Corría 1994 y el terrorismo asesinaba a 85 personas colocando explosivos en la AMIA -Asociación Mutual Israelita Argentina- en Buenos Aires. Extrañamente el Estado no pudo resolver un caso sencillo cuando las pruebas físicas estaban disponibles. Pero años de investigación posterior habrían probado la responsabilidad del gobierno iraní, a través de cinco funcionarios que serían los autores intelectuales del atentado.
Días atrás, el fiscal Alberto Nisman, que hacía más de diez años investigaba la causa AMIA, apareció muerto con un balazo en la sien, según las pericias oficiales, poco antes de mostrar en el Congreso Nacional las pruebas de una durísima denuncia: afirmaba que la presidenta de la nación y otros funcionarios dirigieron una “operación”, con la participación de los servicios de inteligencia, para “desvincular a Irán” –y eventualmente inculpar a inocentes a- cambio de “acuerdos comerciales”.
El gobierno asegura que Nisman se suicidó y la hipótesis es respaldada por la fiscal interviniente que, en cualquier caso, no descarta un “suicidio inducido”. Y los rumores apuntan a diversos culpables empezando por los principales beneficiados con su muerte, el gobierno argentino, hasta los servicios de inteligencia, incluidos varios extranjeros.
De hecho, el fiscal muerto era seguido de cerca por muchos al punto que su nombre apareció reiteradamente en los cables de la embajada estadounidense en Buenos Aires, filtrados por Wikileaks.

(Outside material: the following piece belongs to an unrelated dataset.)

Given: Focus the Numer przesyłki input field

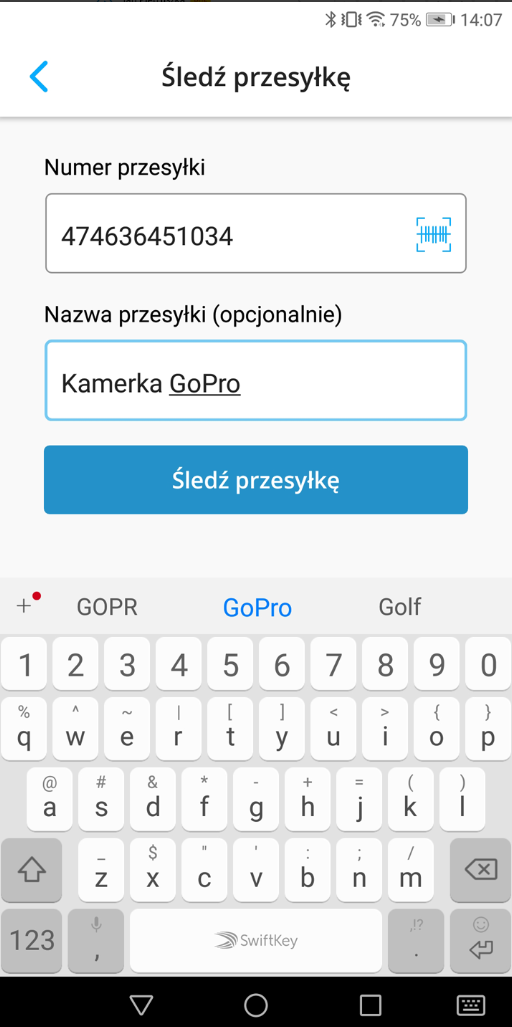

Según una reciente encuesta, el 76% de los argentinos no cree en la hipótesis del suicidio voluntario. La escena de la muerte “parece un traje a medida” para que parezca que se quitó la vida. “Suicidios” que parecen estar de moda porque se han producido varias veces en Argentina, como en la causa por la venta ilegal de armas a Ecuador y Croacia que dejó un sospechoso “suicidado” y una testigo mortalmente “accidentada”. Y no solo en Argentina sino en muchos países donde los servicios secretos se manejan “acostumbrados” a ejecutar personas por “razones de seguridad nacional” que, muchas veces, se transforma en “seguridad” para ellos.
En cualquier caso, Nisman, un fiscal estatal, acusa al Poder Ejecutivo en una causa sospechosamente no resuelta por el Estado, con demasiados servicios secretos involucrados. Y la causa AMIA ahora queda en manos de otro funcionario del gobierno que debe nombrar un fiscal reemplazante para una causa en la que está acusado. En fin, es muy ingenuo creer en la “independencia” de los poderes estatales, sobre todo del ejecutivo que financia a los demás incluidos los que portan armas. Aun cuando Nisman era, precisamente, un fiscal estatal que parecía independiente, esta trama pareciera demostrar que los díscolos nunca llegan muy lejos.
Sea como fuere, la muerte del fiscal -homicidio o suicidio inducido- demuestra, una vez más, que la violencia produce el efecto contrario. Ahora, más que nunca, el mundo entero se interesará por las investigaciones que estaba realizando, de hecho, su muerte.